BEIS prefers the latter for the greater certainty it would give investors, and for the traditional incentivisation reasons (in theory at least, a target cost incentivises the developer to come in under budget so it shares some of the saving and, conversely, is not exposed to a share of any overspend).

 

Why would RAB be cheaper than a CfD?

The ERR is complemented by an agreed government protection regime against identified "low probability but high impact risk events" (Government Support Package or GSP).

RAB models differ from the CfD approach most significantly in relation to the timing of payments to the developer.

CfD-supported projects will only receive revenue payments on successful commissioning. This means the up-front development costs (which run into the billions for nuclear projects) and construction costs have to be funded by the developer and its investors.

A RAB-funded model is thought to be cheaper, largely because it enables earlier payments to Project Co – generally in line with actual construction of the project.

This significantly decreases the cost of capital for the project (because more and cheaper debt should be available), and the revenue also allows the earlier repayment of debt (including during the construction phase), limiting the cost of compound interest and delays to equity returns.

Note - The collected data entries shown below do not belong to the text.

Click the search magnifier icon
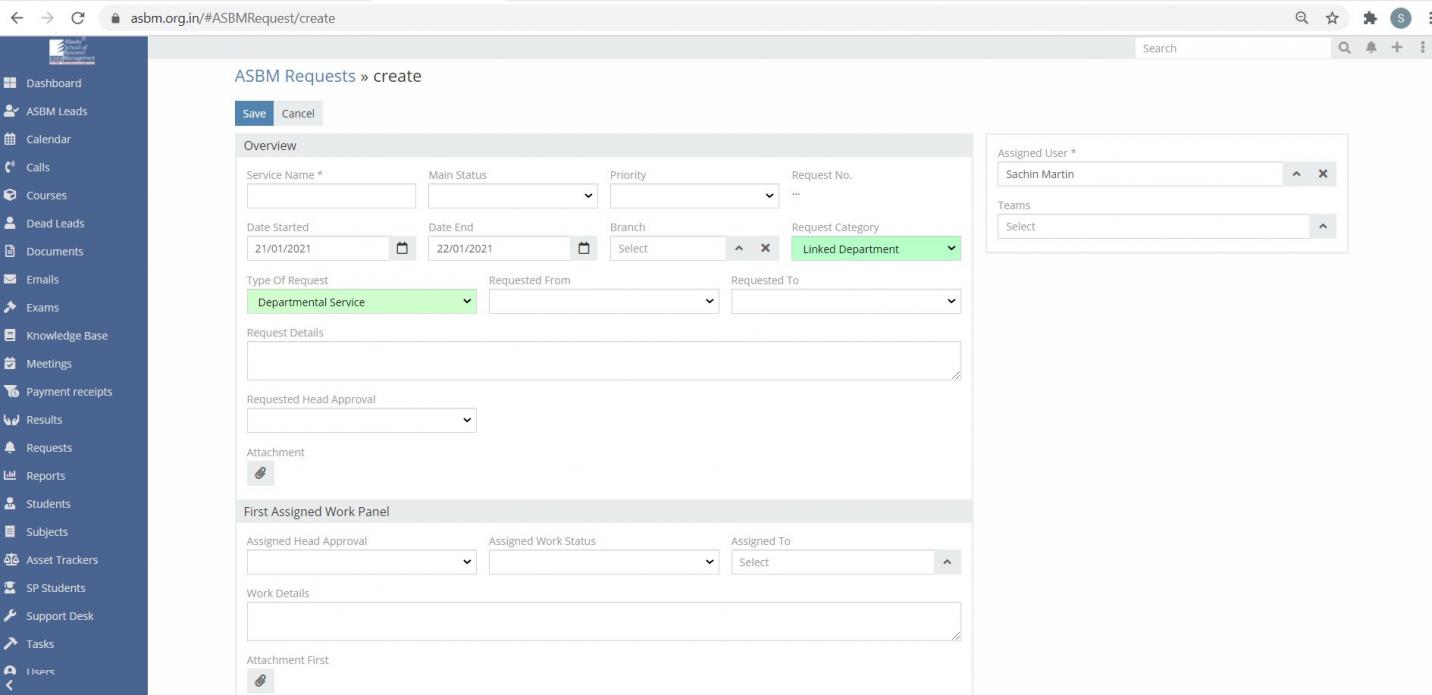 (x=1344, y=48)
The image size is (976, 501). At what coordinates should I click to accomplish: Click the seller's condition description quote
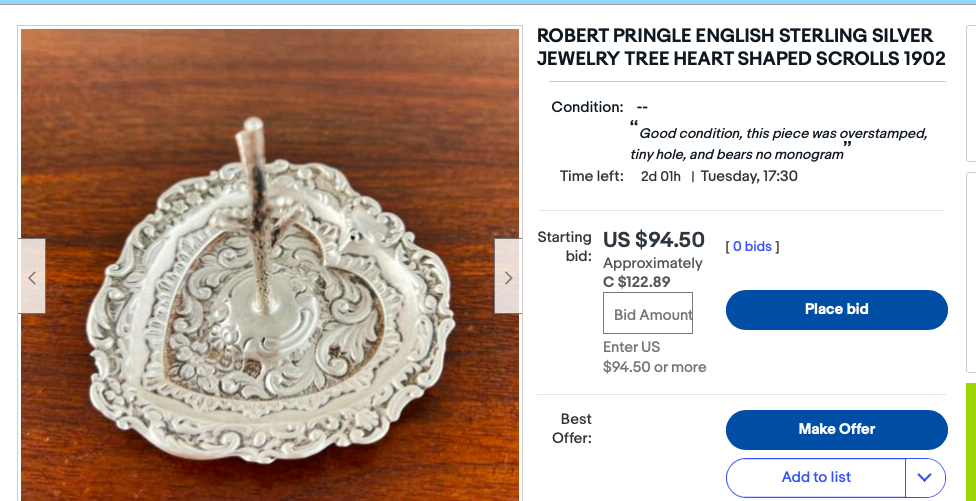click(x=780, y=143)
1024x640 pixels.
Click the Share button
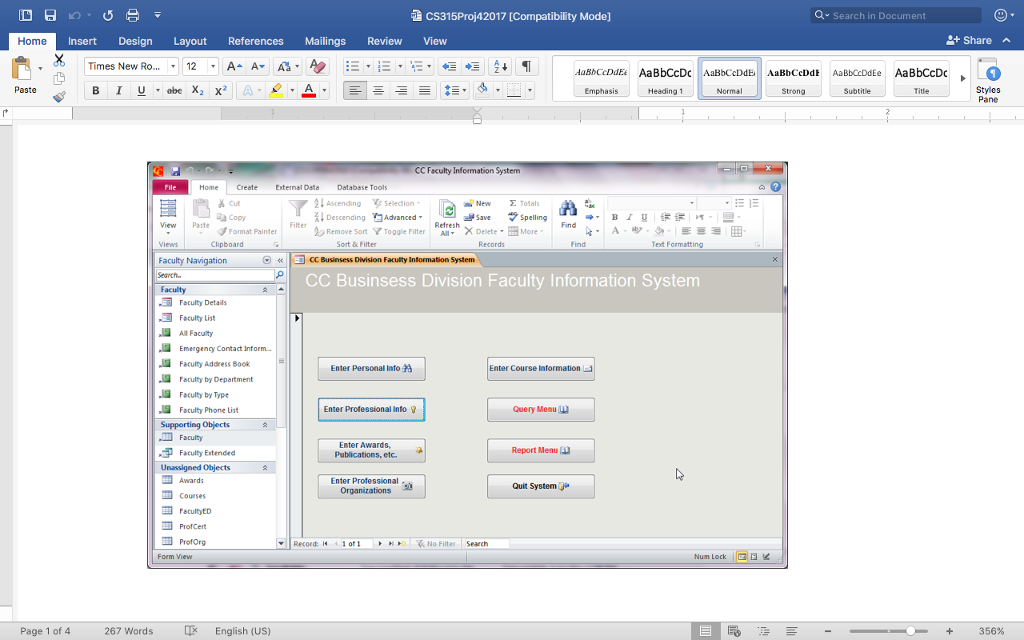click(x=969, y=40)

The GSP, in identifying and allocating certain of the key project risks to government (e.g. construction cost overrun above a threshold, regulatory and political risk, uninsurable risks and disruption to the debt markets) should also encourage other sources of funding to come forward on a more de-risked basis.

 

What next?

BEIS' consultation outlines a credible RAB proposal, but it acknowledges that it has postponed much of the important detail (particularly around risk apportionment, including construction cost overrun, approvals and payment sequencing) to the detailed design stages, which will entail further consultations, presumably next year.

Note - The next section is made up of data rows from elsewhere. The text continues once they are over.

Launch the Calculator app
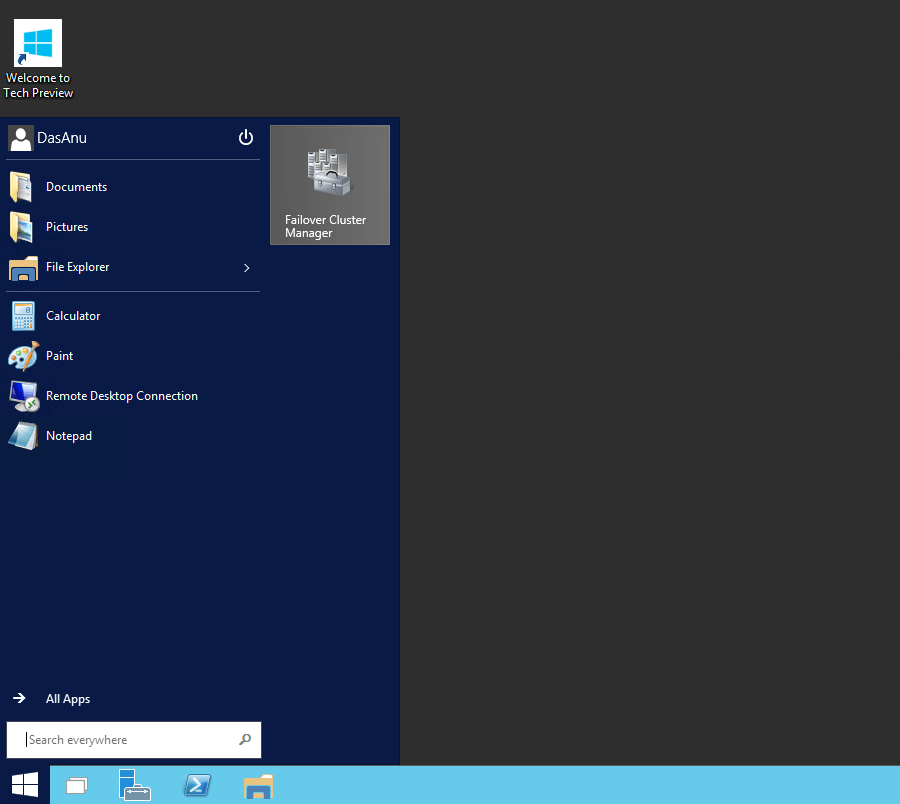Image resolution: width=900 pixels, height=804 pixels. (73, 316)
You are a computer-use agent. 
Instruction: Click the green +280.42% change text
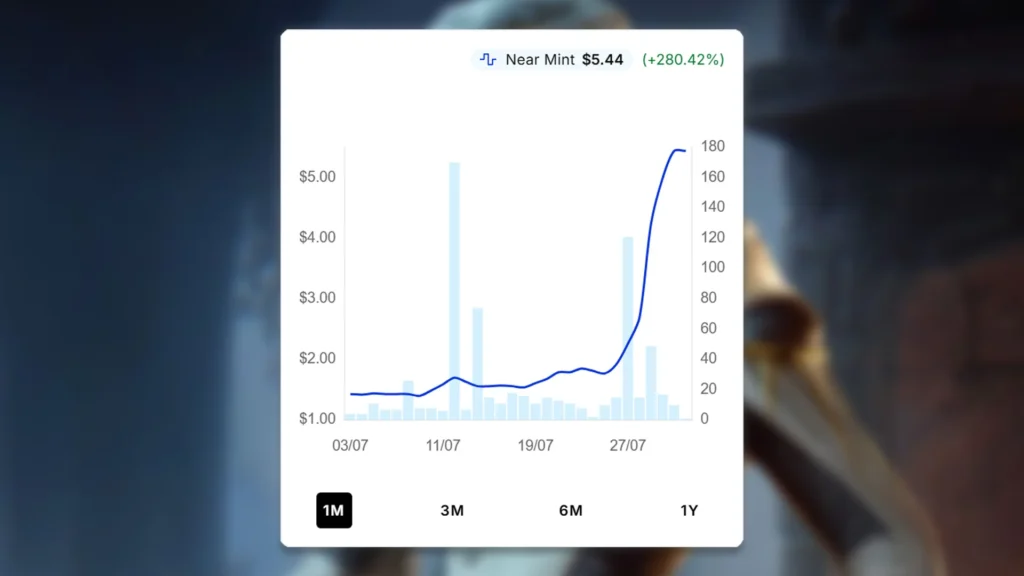click(683, 60)
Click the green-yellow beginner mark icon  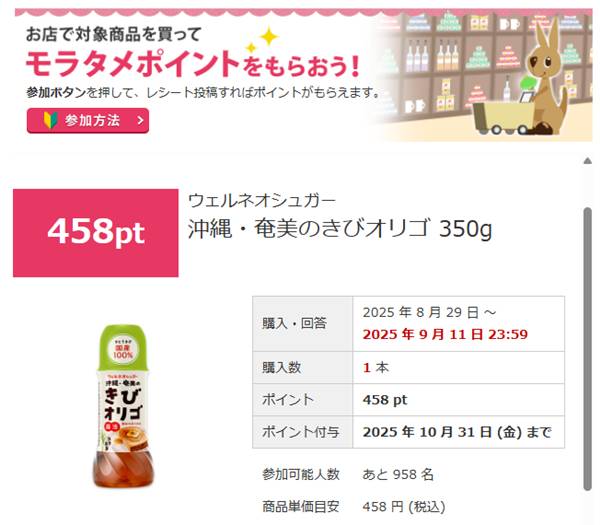coord(50,120)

That, together with the brevity of the consultation (which is around half the length of the CCS consultation announced on the same day), creates a sense that progress is a little too slow for developers.

It also belies the significant amount of work going on in the background to finance the next round of nuclear projects.

It remains to be seen whether National Grid are being too optimistic in even their scaled down expectations of the next stage of nuclear deployment.

Nonetheless, BEIS recognises that the key challenges to financing nuclear new build do not go away with the RAB model – and acknowledge both the scale of capital required and the need to find an investable approach to risk-sharing (at an efficient cost) without burdening consumers with risks that should properly sit at development level.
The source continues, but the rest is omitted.